ACTION ITEM: Your answer should be the lines of the material that include the word "agent".

TASK DATA:
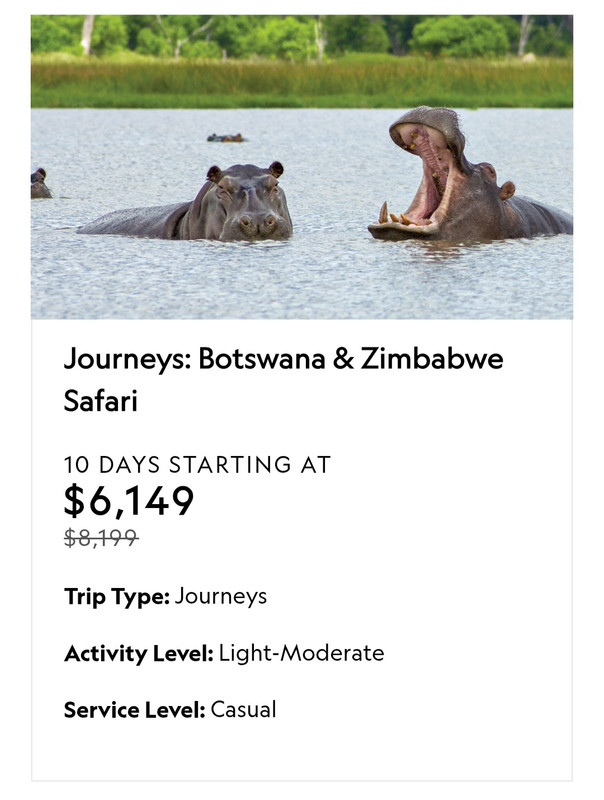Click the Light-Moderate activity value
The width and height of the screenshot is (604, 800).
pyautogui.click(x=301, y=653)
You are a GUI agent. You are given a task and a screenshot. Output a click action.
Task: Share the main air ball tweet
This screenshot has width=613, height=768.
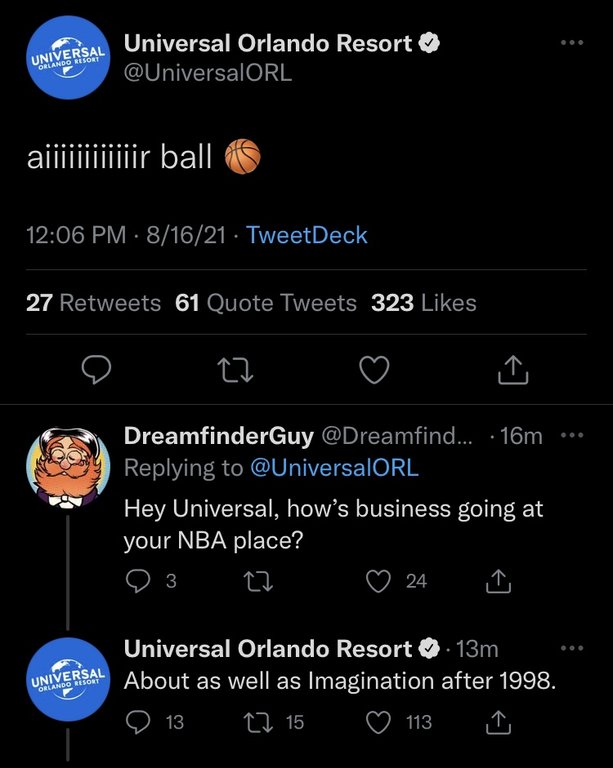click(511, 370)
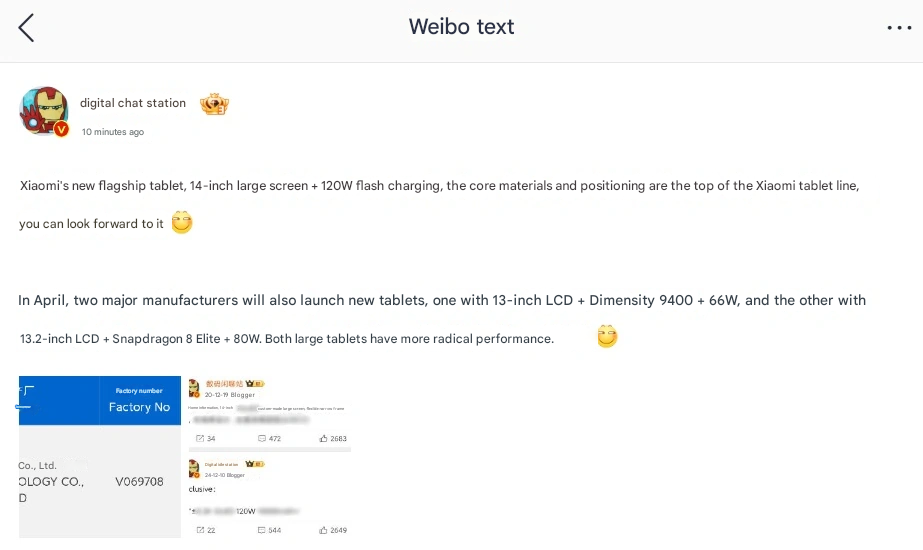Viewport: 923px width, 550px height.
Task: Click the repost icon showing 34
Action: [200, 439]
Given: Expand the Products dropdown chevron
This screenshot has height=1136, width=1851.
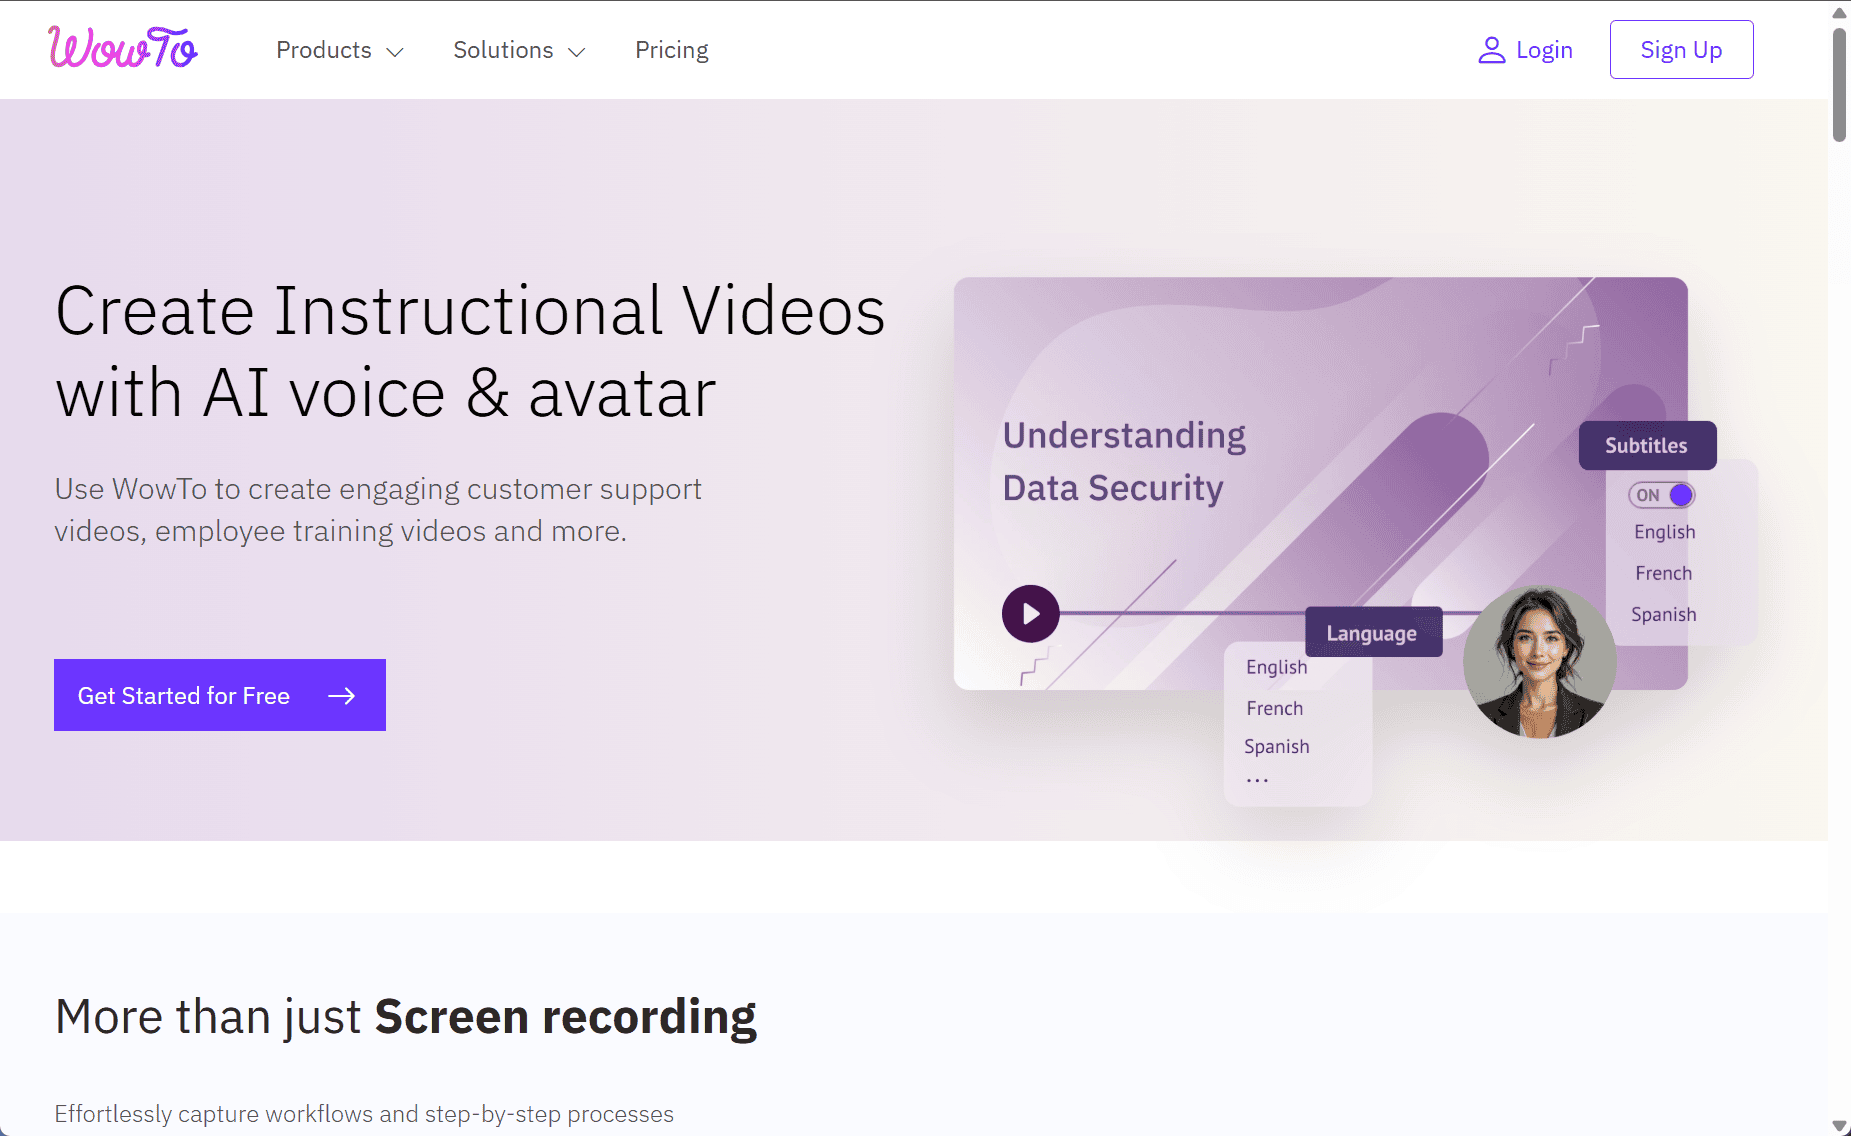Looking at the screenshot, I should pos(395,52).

==

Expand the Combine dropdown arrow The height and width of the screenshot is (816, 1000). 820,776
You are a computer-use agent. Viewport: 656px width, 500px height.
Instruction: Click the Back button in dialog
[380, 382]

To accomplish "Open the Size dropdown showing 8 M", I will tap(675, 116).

--

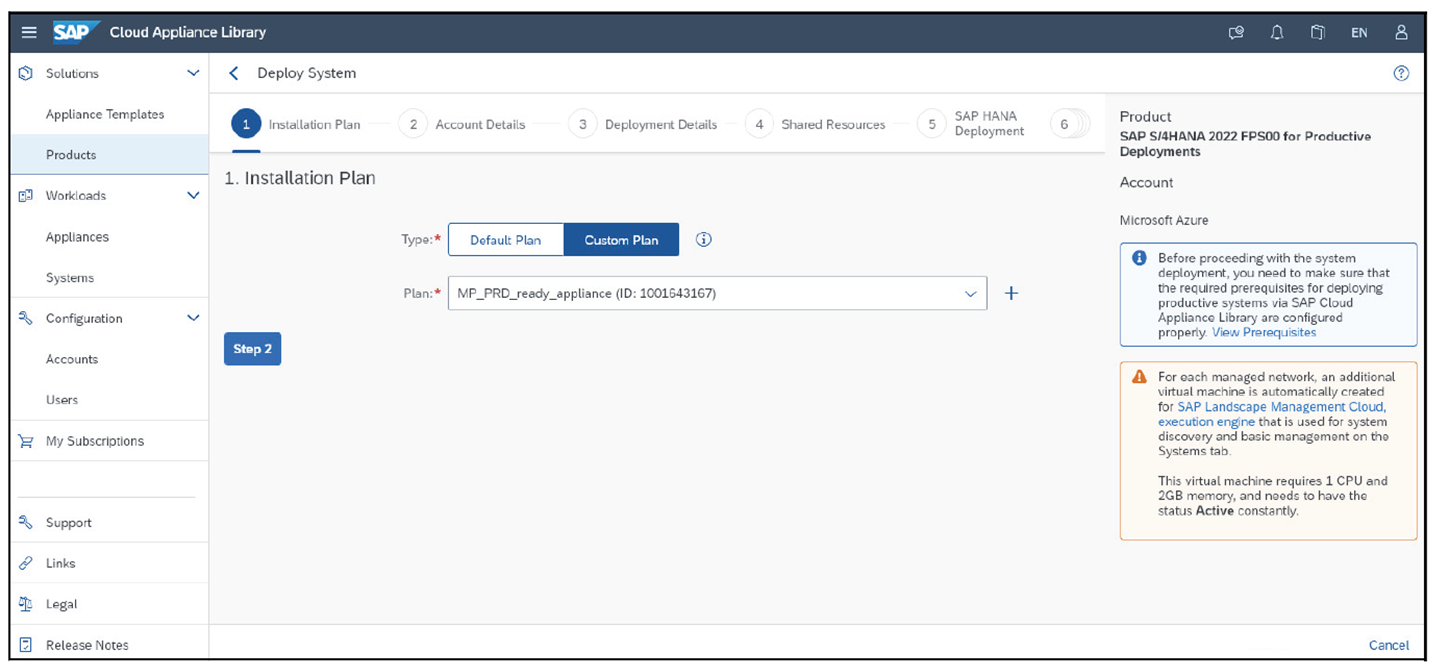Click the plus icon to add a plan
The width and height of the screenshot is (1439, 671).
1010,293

TASK OUTPUT:
You are a GUI agent. You are given a task and a screenshot. Output a click action.
You are a computer-use agent. Viewport: 656px width, 500px height.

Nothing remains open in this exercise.